→ **PETUNJUK TUGAS**:
Cek apakah tiap pernyataan ini sesuai dengan teks bacaan: (a) Faza terluka di dahi waktu kejar-kejaran dengan Fariz; (b) semak yang dimasuki Faza masih penuh daun; (c) Faza pernah jatuh di arena mini Schipol di Madurodam. Jawab ya atau tidak untuk masing-masing, lalu kutip kata-kata dari teks bacaan yang menentukan jawabannya, persis sama.

→ **TEKS BACAAN**:

- - - - - - -

Namanya juga masih anak-anak. Pola pikirnya masih sangat simpel. Masih sulit bagi mereka untuk menjaga dirinya sendiri. Dunia anak-anak adalah dunia yang penuh warna-warni ceria. Segala ingin dicoba, semua ingin dilakukan. Memuaskan segala rasa keingintahuan. Bertanya apa ini, apa itu. Memegang (kompor panas), menangkap (lebah), merasai (cabe rawit merah), menaiki (kucing) dan masih banyak lagi 'kegiatan' si kecil yang kadang membahayakan dirinya sendiri.
Seperti halnya Faza. Pernah suatu kali, saat saya jemput di Kindergarten matanya merah dan berair, ada sedikit luka di bagian putihnya. Gurunya bilang mata Faza terkena sesuatu. Belakangan Faza cerita kalau dia blusukan ke semak-semak. Karena musim gugur, semak itu tinggal rantingnya saja. Trus, kenapa masuk ke semak-semak Za? Jawabannya hanya angkat bahu, kepengen aja katanya... Atau saat Faza kejar-kejaran dengan Fariz. Saking semangatnya tidak bisa berbelok, menabrak pinggiran meja. Bukan hanya memar, di dahinya terbentuk sebuah kawah kecil... Atau ketika di Madurodam, jatuh di arena mini Schipol. Di dahinya tumbuh sebutir telur ayam kampung. Owalah naaak, seperti apa itu sakitnya...

- - - - - - -

→ **INFORMASI YANG DIBERIKAN**:
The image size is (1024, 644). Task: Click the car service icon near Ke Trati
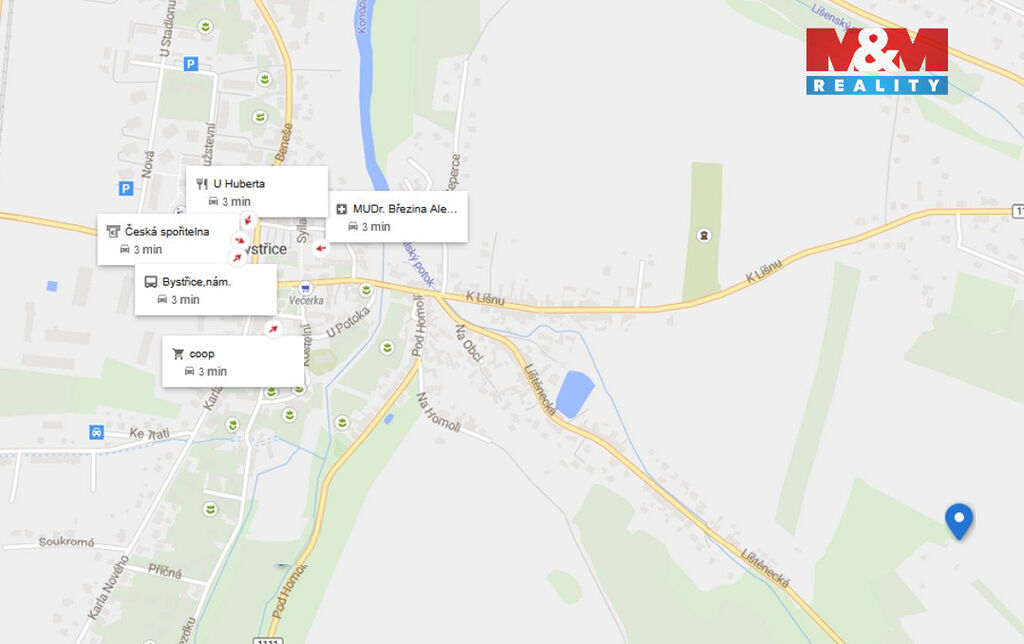coord(96,433)
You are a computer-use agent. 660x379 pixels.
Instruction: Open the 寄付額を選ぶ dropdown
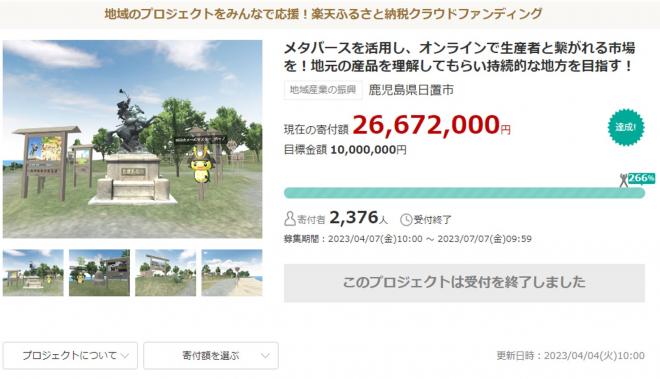point(211,355)
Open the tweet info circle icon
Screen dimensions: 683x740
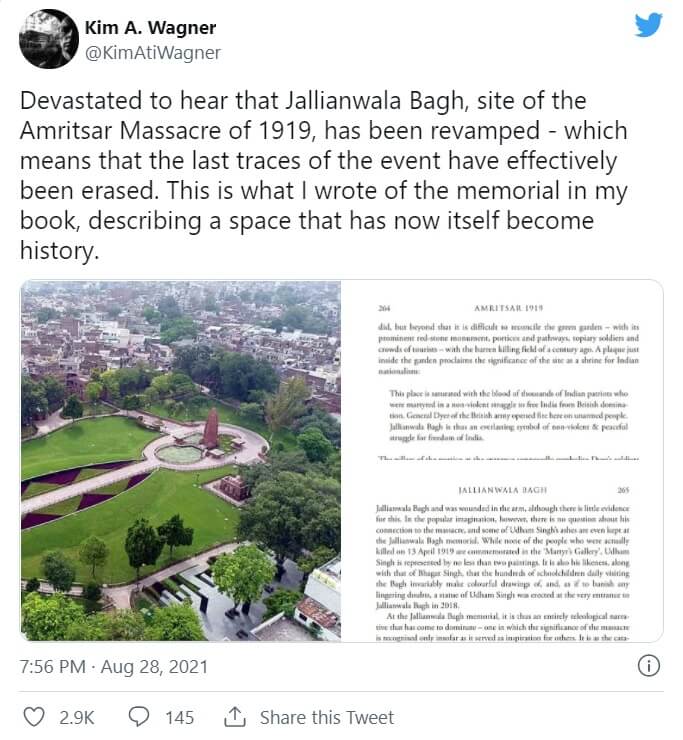click(x=647, y=666)
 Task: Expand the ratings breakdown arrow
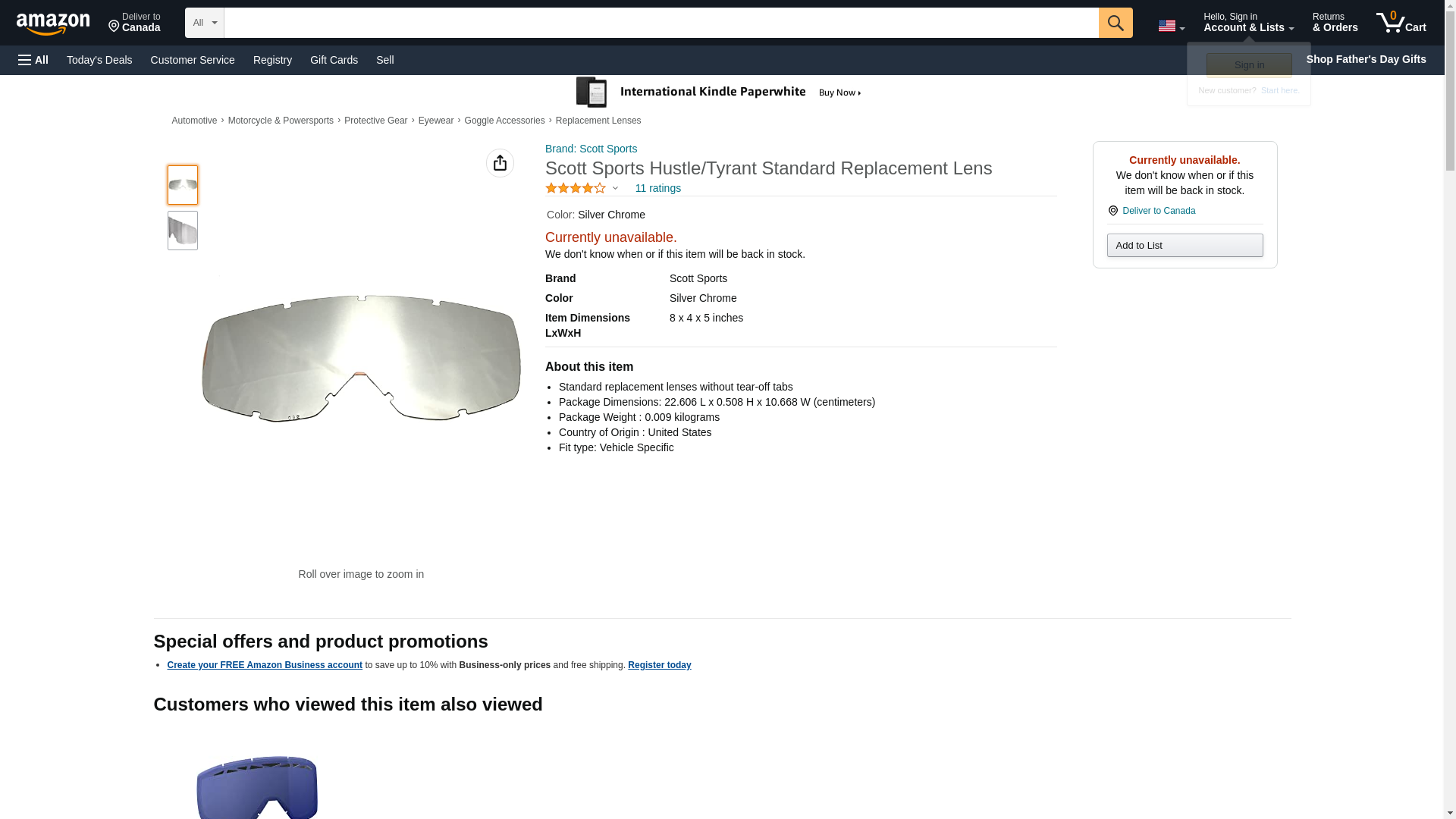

- - - - - - -

→ **JAWABAN LATIHAN**:
(a) Ya: "Atau saat Faza kejar-kejaran dengan Fariz. Saking semangatnya tidak bisa berbelok, menabrak pinggiran meja. Bukan hanya memar, di dahinya terbentuk sebuah kawah kecil"
(b) Tidak: "Karena musim gugur, semak itu tinggal rantingnya saja."
(c) Ya: "ketika di Madurodam, jatuh di arena mini Schipol"